» **Exercise text**:
- - - - -

Monday, October 13, 2008

SICK!

Somehow between yesterday and today I managed to get sick. I shoulda seen it coming: hazy thoughts, sleepy eyes, non-sensical mumblings. I'm pretty sure a tv commercial once told me that drinking tomato juice was a great way to get your daily servings of vegetables, but not even bloody marys could save me from this impending doom. I've since researched the medicinal benefits of whiskey and am pleased to report that when combined with hot water, lemon and honey it may be used to effectively treat the common cold. Or at least get you drunk enough to forget you're sick. Here's my cat, Neera, after drinking two such hot toddys. She doesn't even know she should feel bad.

Sunday, October 12, 2008

blog log blog

I caved. This is my blog.

First off: It's racquetball season! For anyone interested please contact either Ben Hubbird or myself for more information. We are probably going to get a membership at a fancy club that has weight machines and treadmills. Take that economy!

- - - - -

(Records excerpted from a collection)
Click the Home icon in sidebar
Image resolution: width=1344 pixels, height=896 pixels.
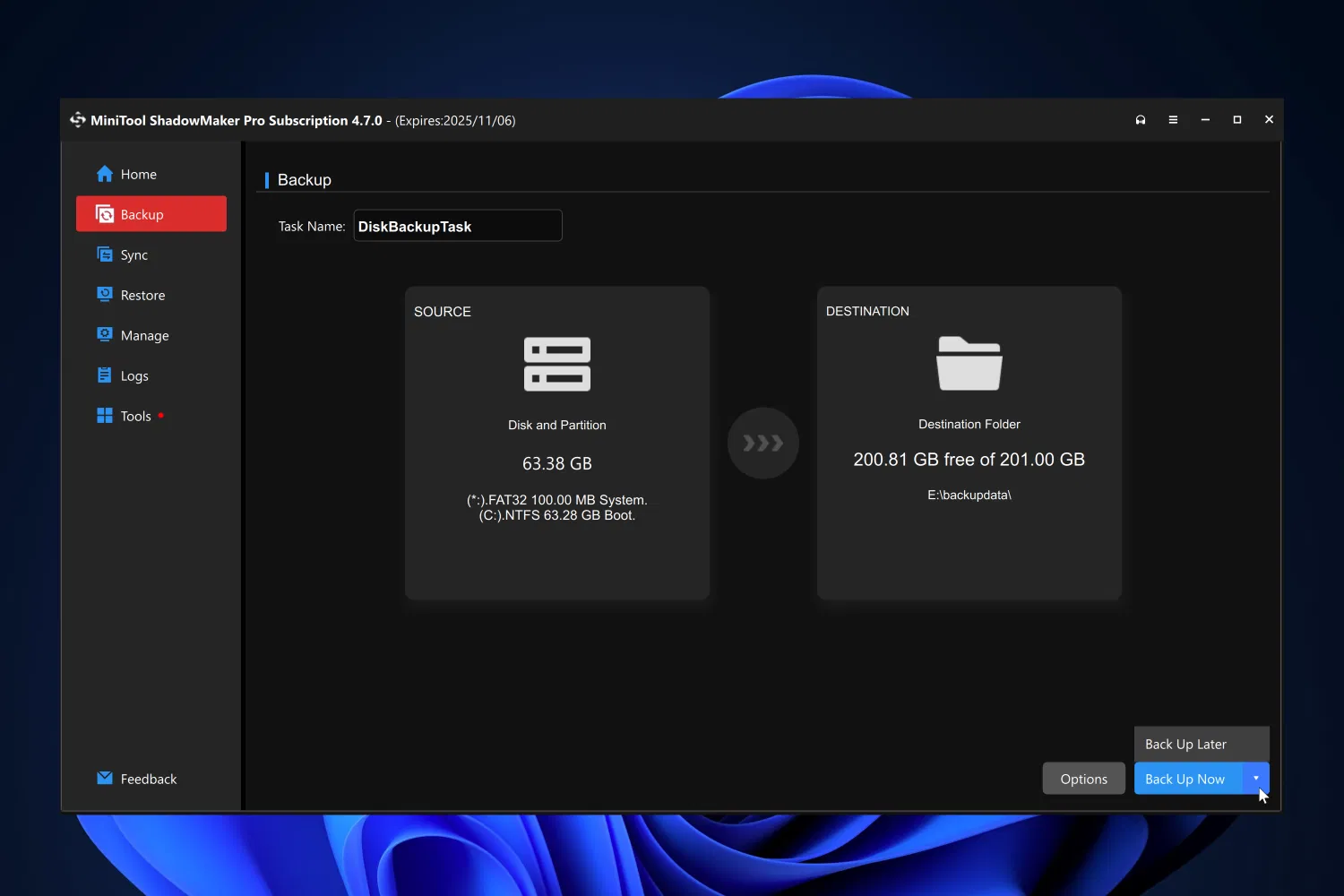pyautogui.click(x=105, y=174)
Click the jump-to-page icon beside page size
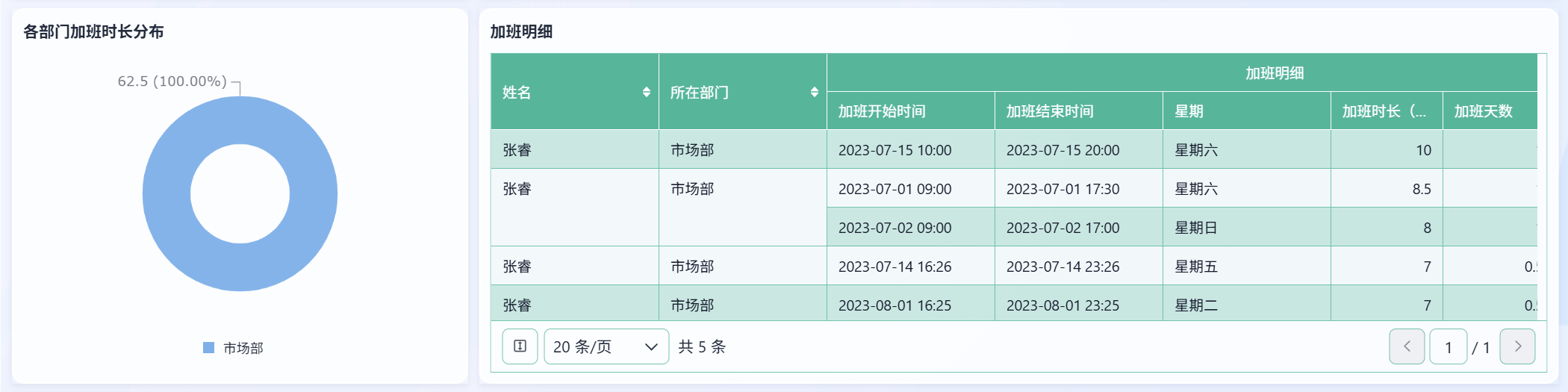Viewport: 1568px width, 392px height. pos(520,346)
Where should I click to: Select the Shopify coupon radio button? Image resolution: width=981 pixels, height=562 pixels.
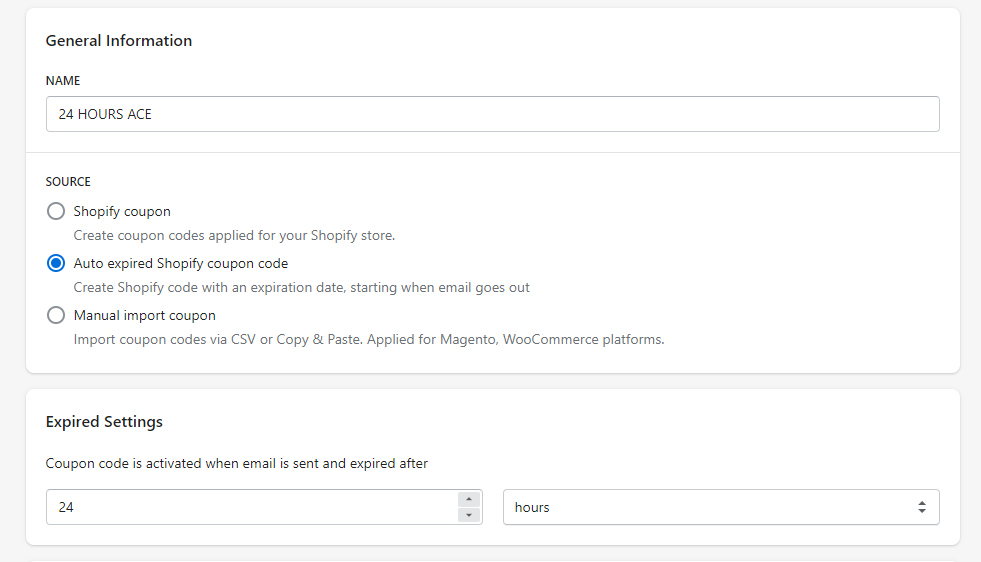56,211
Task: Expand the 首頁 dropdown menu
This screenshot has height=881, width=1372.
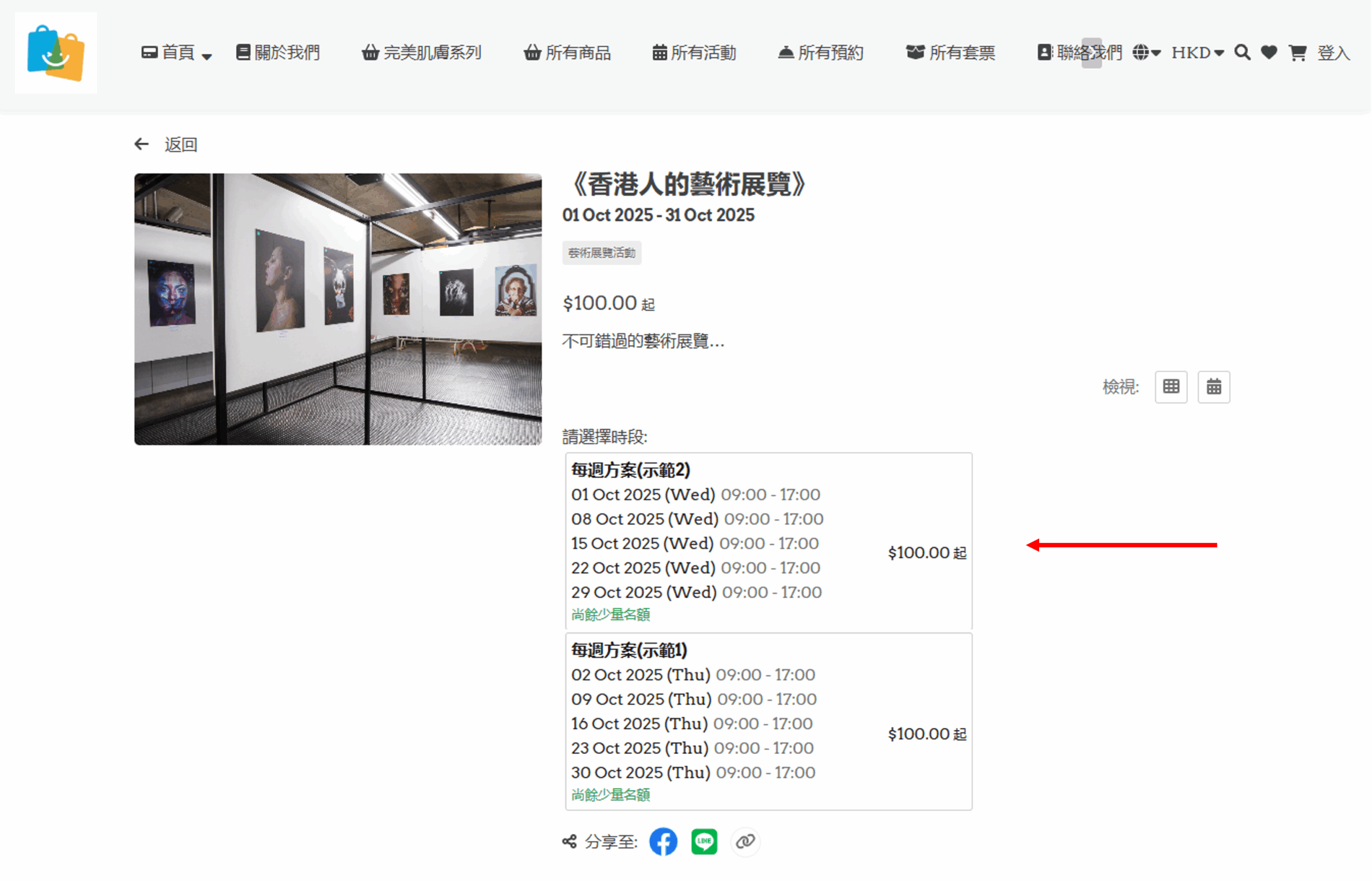Action: pyautogui.click(x=177, y=53)
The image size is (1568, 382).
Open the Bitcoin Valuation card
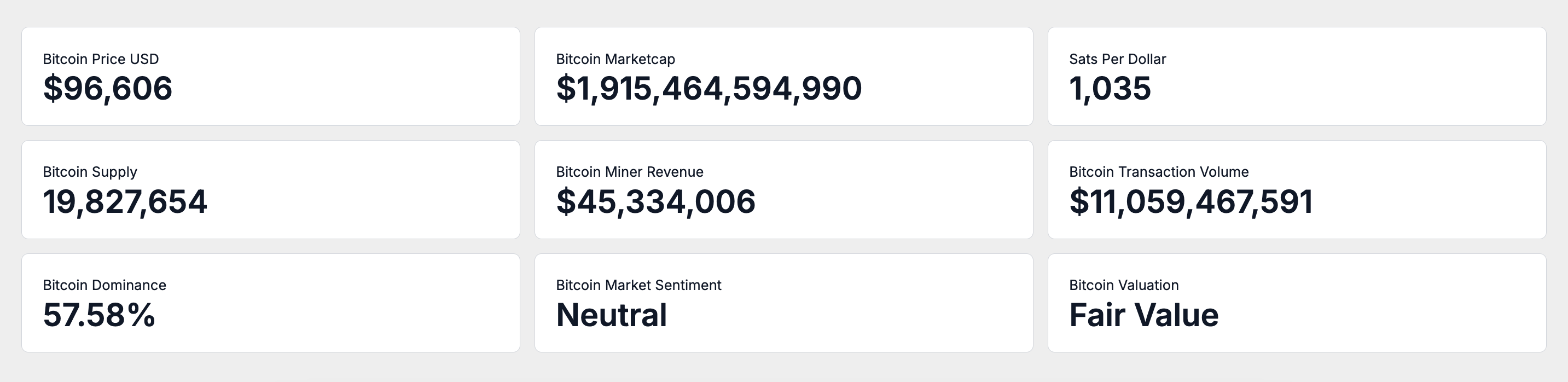1297,303
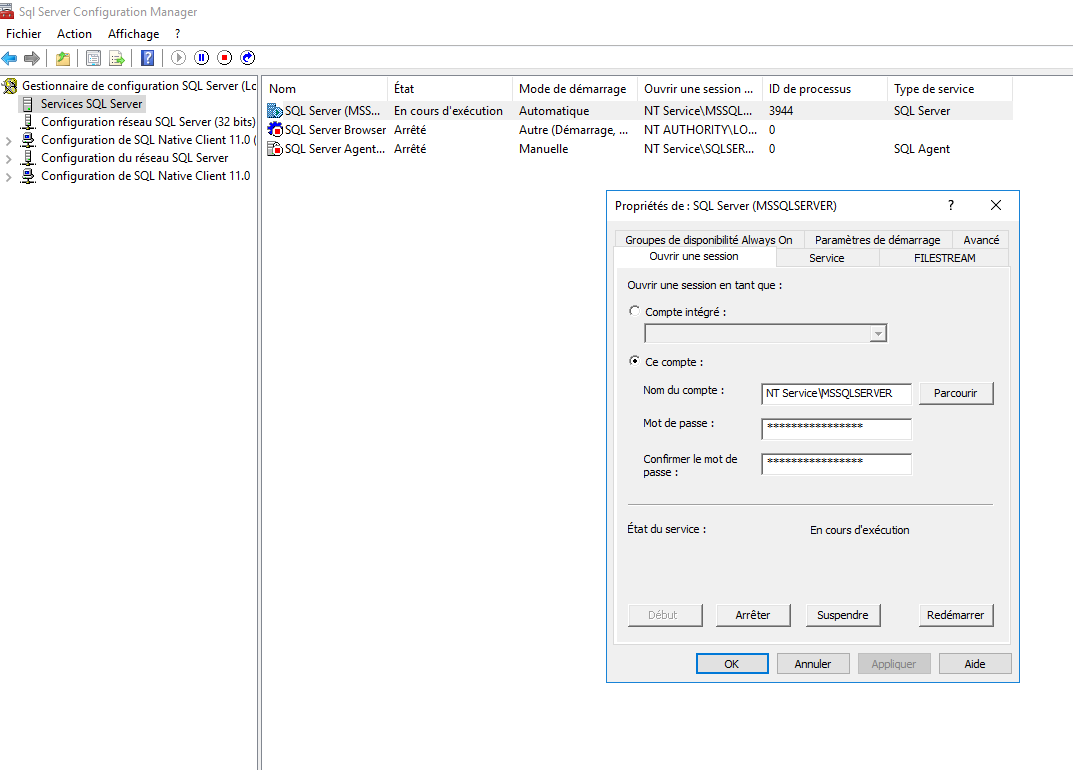Click the Mot de passe input field
Screen dimensions: 1073x770
pyautogui.click(x=836, y=428)
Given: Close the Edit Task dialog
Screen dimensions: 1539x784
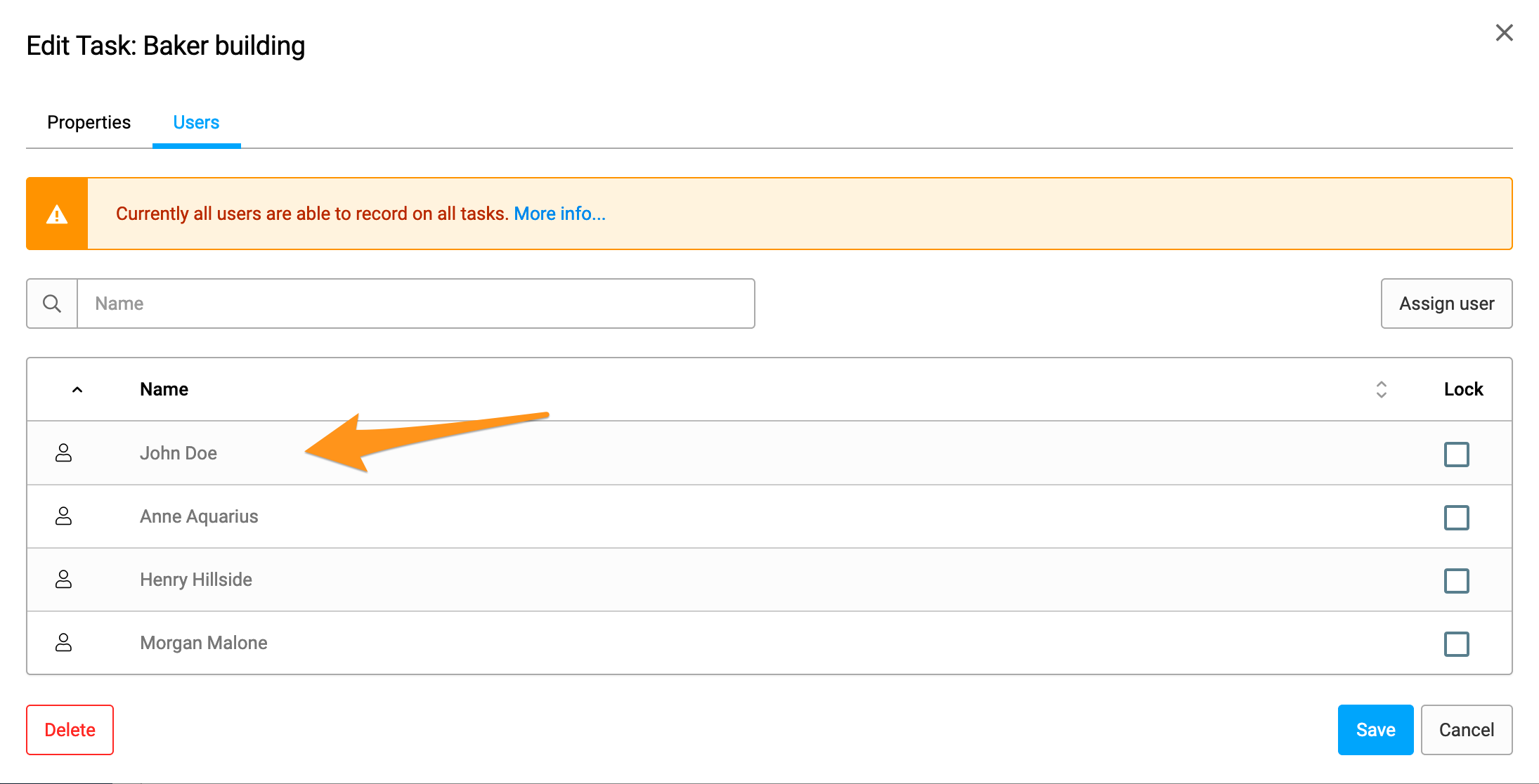Looking at the screenshot, I should [x=1504, y=32].
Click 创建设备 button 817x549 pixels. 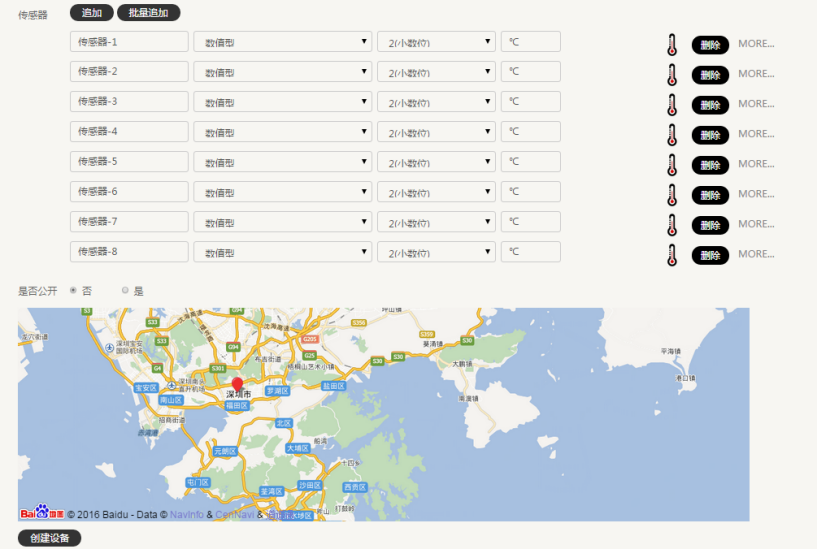pyautogui.click(x=49, y=538)
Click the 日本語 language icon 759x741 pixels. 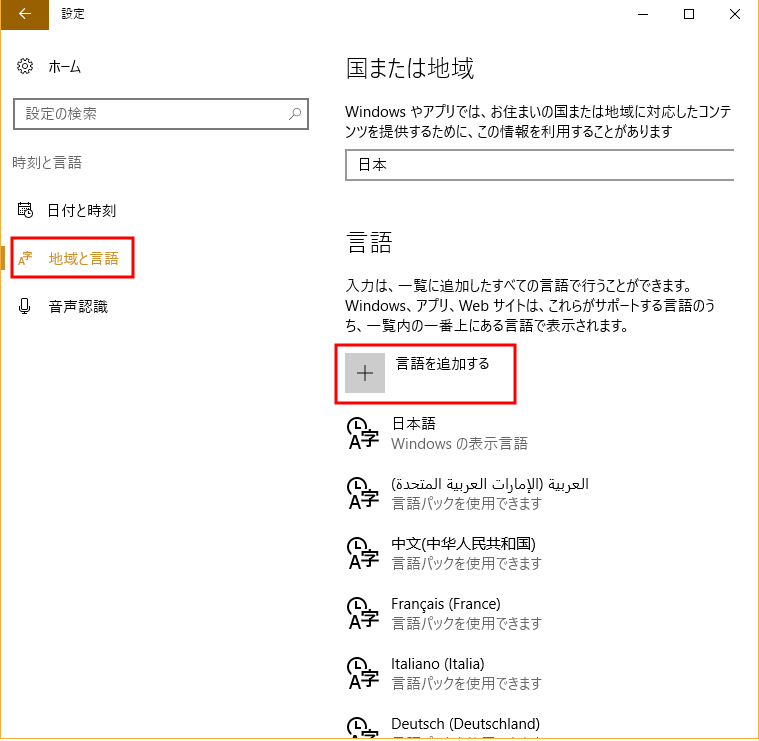click(x=362, y=433)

- - - - -

» **Problems to solve**:
1. Reproduce the passage from the blog entries word for word, starting at "Monday, October 13, 2008" and ending at "is my blog.".
2. Write the next part of the blog entries, picking up after their last sentence and keeping the same voice.

» **Answers given**:
1.
Monday, October 13, 2008

SICK!

Somehow between yesterday and today I managed to get sick. I shoulda seen it coming: hazy thoughts, sleepy eyes, non-sensical mumblings. I'm pretty sure a tv commercial once told me that drinking tomato juice was a great way to get your daily servings of vegetables, but not even bloody marys could save me from this impending doom. I've since researched the medicinal benefits of whiskey and am pleased to report that when combined with hot water, lemon and honey it may be used to effectively treat the common cold. Or at least get you drunk enough to forget you're sick. Here's my cat, Neera, after drinking two such hot toddys. She doesn't even know she should feel bad.

Sunday, October 12, 2008

blog log blog

I caved. This is my blog.

2.
Moving on, the Mighty Oregon Ducks defeated the meek UCLA Bruins 31-24. Joe Montana was at the game too. I mean someone told me that. I didn't actually see him, but I'm sure he was probably looking for me. The highlight of the game came when two clearly drunk fans got in a brawl and fell over the side onto the field behind the UCLA bench. While trainers were attending to a possibly-paralyzed Bruin wide-receiver on the field, EMTs were strapping one of the wasted/broken fans onto a stretcher, further delaying the game. Needless to say, these events caused the 4th quarter to go on for many, many hours and I didn't get home until nearly 3am. Overall, it was a good night.
What else has been "going on" you ask? School. Lots and lots of school and clinical work. I'll save that for another time, though. I have a lot to say on the topic.
Oh, politics! Well, I can now sleep at night because I've done my part. That's right, I bought an Obama t-shirt from a nice young lady outside of Autzen Stadium yesterday. It has the Oregon "O" with "bama" written under it. Clever. She wanted $15, but I only had $10. She agreed! What a deal! Now I can show my support for the U of O and the presidential candidate Barack Obama on one shirt! Remember to vote!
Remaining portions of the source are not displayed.